» **Brief**
Every entry below should be repeated exactly; the pictures should not.

» **Records shown**
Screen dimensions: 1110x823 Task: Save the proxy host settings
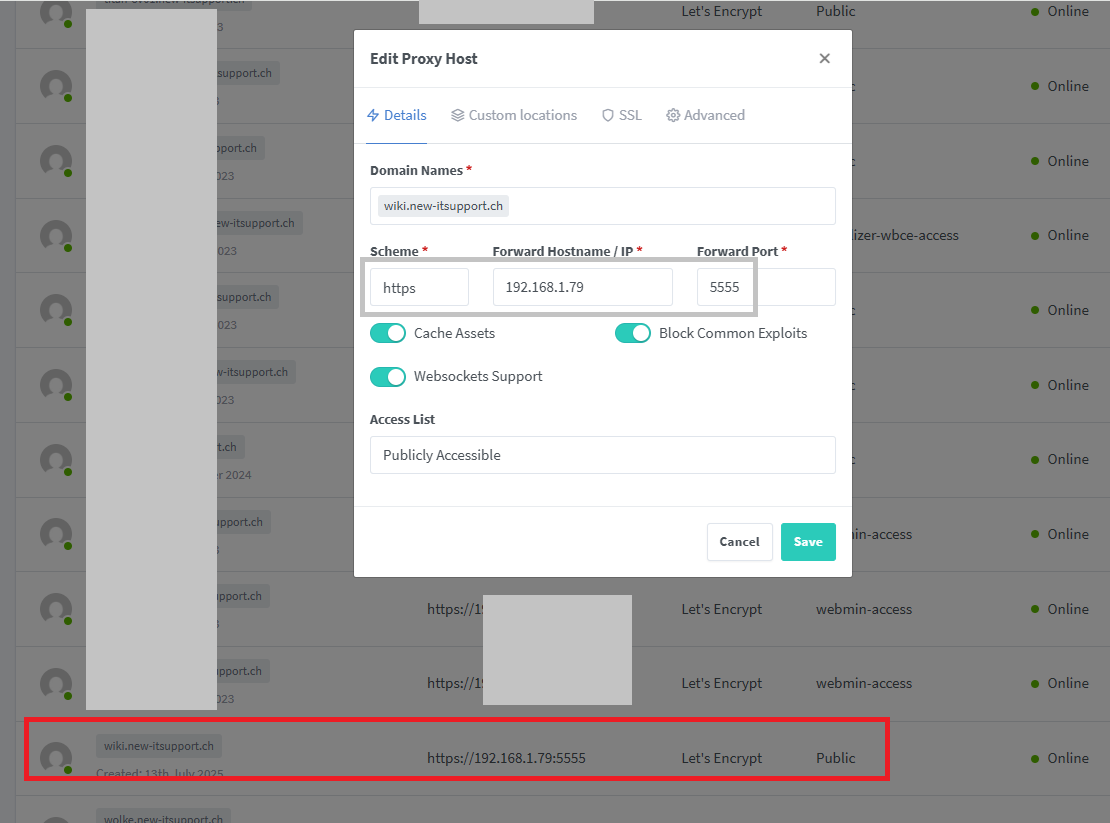coord(807,542)
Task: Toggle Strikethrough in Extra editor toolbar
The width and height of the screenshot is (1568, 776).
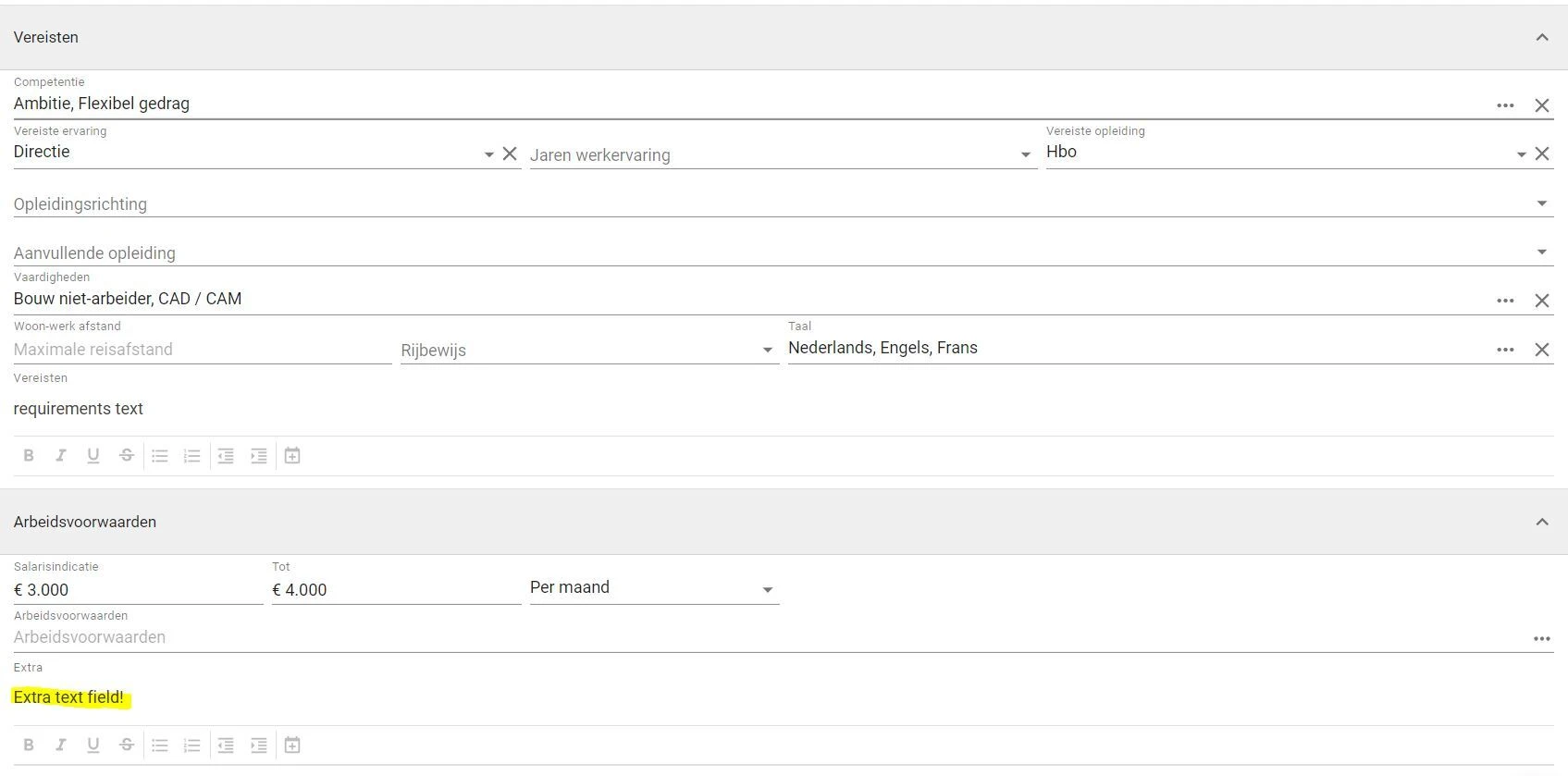Action: [x=127, y=745]
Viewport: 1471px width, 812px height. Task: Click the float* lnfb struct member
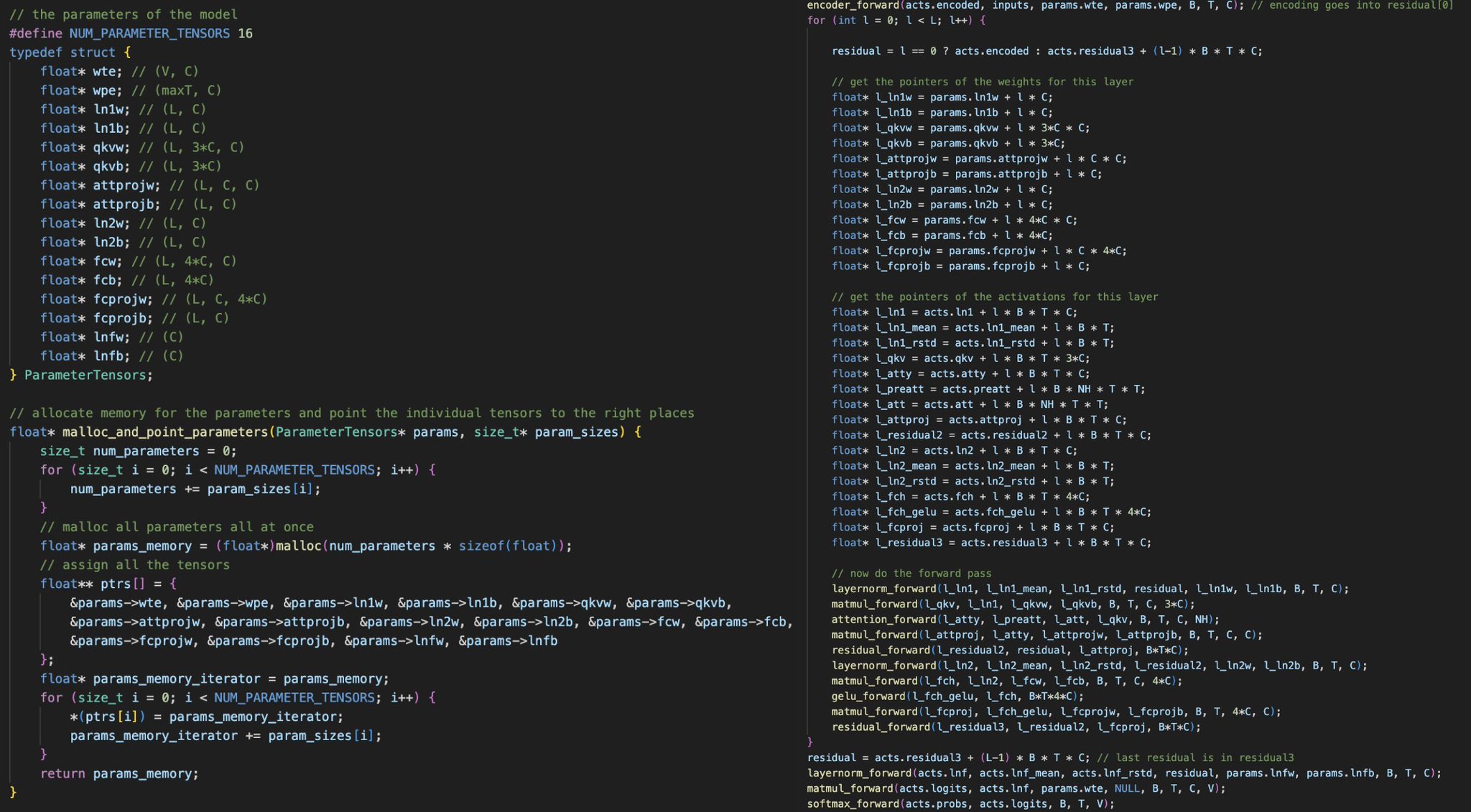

» **Finished task**
Screen dimensions: 1110x823 Task: Save the proxy host settings
coord(807,542)
Task: Toggle Strikethrough in Extra editor toolbar
The width and height of the screenshot is (1568, 776).
Action: [x=127, y=745]
Viewport: 1471px width, 812px height. Task: Click the float* lnfb struct member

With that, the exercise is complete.